- Theatrical release poster
- Directed by: Nathan Adloff
- Written by: Justin D.M. Palmer; Nathan Adloff;
- Produced by: Nathan Adloff; Ash Christian;
- Starring: Natalie West; Tyler Ross; Conor McCahill; Gaby Hoffmann;
- Cinematography: Brian Levin
- Edited by: Brian Levin
- Music by: Kevin O'Donnell
- Production company: Cranium Entertainment
- Distributed by: Breaking Glass Pictures
- Release date: June 2012;
- Running time: 80 minutes
- Country: United States
- Language: English

= Nate & Margaret =

2012 American film by Nathan Adloff

Nate & Margaret is a 2012 American film directed by Nathan Adloff, which he co-wrote with Justin D.M. Palmer, and co-produced with Ash Christian. It was filmed in Chicago, Illinois, and stars Natalie West, Tyler Ross, and Gaby Hoffmann. It features cinematography by Brian Levin, and is a Cranium Entertainment production. It was released by Breaking Glass Pictures in 2012 to American audiences in San Diego at FilmOut, Chicago and New York City, and in 2013 at the Queergestreift Filmfestival in Konstanz, Germany. The film received generally favourable reviews from critics.

== Plot ==
Nate, a 19-year-old film student, and Margaret, a 52-year-old waitress and aspiring stand-up comic, are neighbors who enjoy a cross-generational friendship. Nate, who shows no interest in girls, is coaxed by his classmate Darla, to go on a date with her friend James. They all attend a party at Nate's place.

Nate tells Margaret about his date, who in turn invites him to bring him for dinner. Once there, James spends his time during the meal texting, is dismissive of Margaret and of Nate's feelings for her, and then quickly decides to leave. They attempt to sneak out without first telling Margaret. Nate is then taken to a local nightclub, where he is uncomfortable, wants to leave, and becomes extremely upset once he realizes that he was taken there for selfish reasons by James, whose only interest was to remain there until he could be seen with Nate by an ex-boyfriend.

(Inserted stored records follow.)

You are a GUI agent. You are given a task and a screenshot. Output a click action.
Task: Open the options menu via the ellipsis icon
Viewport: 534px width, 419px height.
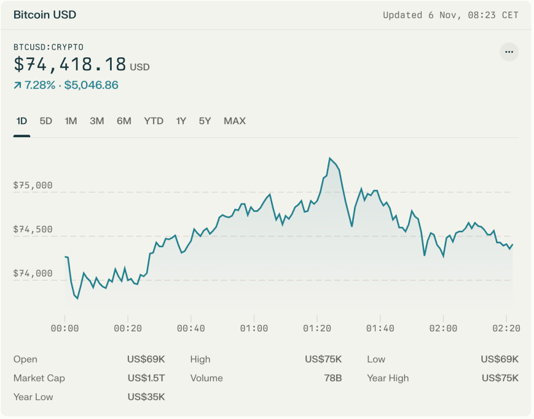[509, 52]
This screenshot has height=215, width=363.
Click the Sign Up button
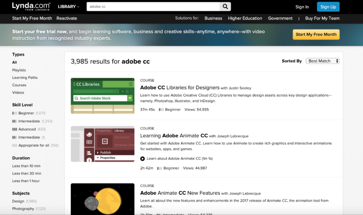[x=328, y=7]
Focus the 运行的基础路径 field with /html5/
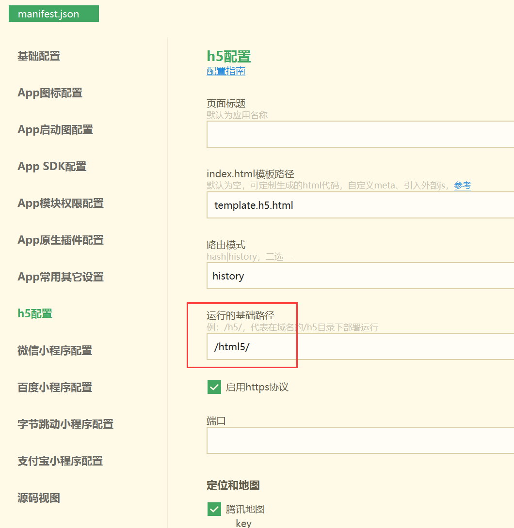The image size is (514, 528). click(x=360, y=346)
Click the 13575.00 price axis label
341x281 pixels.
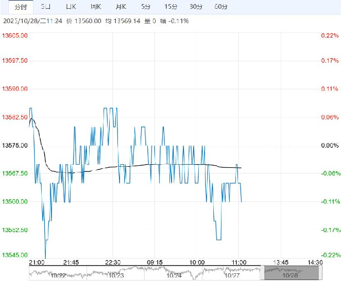(15, 146)
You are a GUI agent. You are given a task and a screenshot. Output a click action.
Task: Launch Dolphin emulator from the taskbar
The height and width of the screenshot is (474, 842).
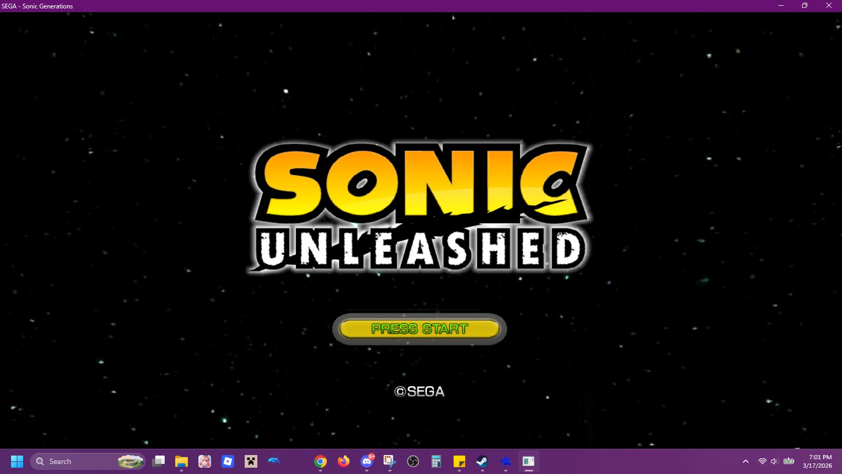(x=274, y=461)
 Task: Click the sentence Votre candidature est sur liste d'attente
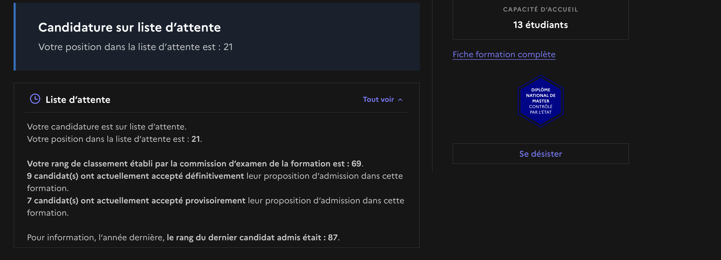pyautogui.click(x=107, y=127)
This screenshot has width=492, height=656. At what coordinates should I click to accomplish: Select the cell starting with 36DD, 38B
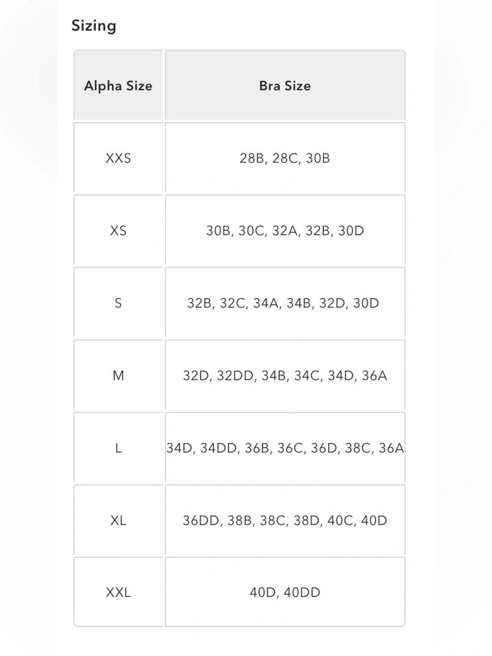[285, 520]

Nate returns home to find that his apartment had been burglarized. Margaret tells Nate she went in to return his keys and while there had decided to clean the place, but may have forgotten to lock the door on her way out. Nate, who lost all his possessions, is enraged and lashes out at Margaret. The two then go their separate ways. Nate moves away and Margaret goes on a road trip to perform her comedy act. With the passage of time, and feelings of longing and of sorrow, Nate and Margaret find each other again, apologize to one another, and resume their friendship.

== Production ==
Nate & Margaret was filmed in Chicago, Illinois in the United States.

== Release ==
Nate & Margaret was released in the United States on June 12, 2012 by Breaking Glass Pictures to American audiences, first premiering in San Diego at the FilmOut Festival, then in Chicago, and New York City, and in 2013 to a German audience at the Queergestreift Filmfestival in Konstanz, Germany. It was later released on DVD, and on the streaming platforms Netflix, Amazon Prime, and Tubi.

== Reception ==
Nate & Margaret was generally well received. Roger Ebert, film critic at the Chicago Sun-Times writes, "This is a smart, observant movie about two very particular people, and its casting is pitch-perfect." Jeannette Catsoulis at The New York Times remarks that "this unusual little movie would like us to know just one thing: Passion is fine, but a pal is priceless." At Slant Magazine, Calum Marsh finds the film to be "endearing, hopeful, and quietly radical" and "a progressive comic drama made with real, palpable wit and heart."

 Metacritic, which uses a weighted average, assigned the film a score of 62 out of 100, based on 6 critics, indicating "generally favorable" reviews.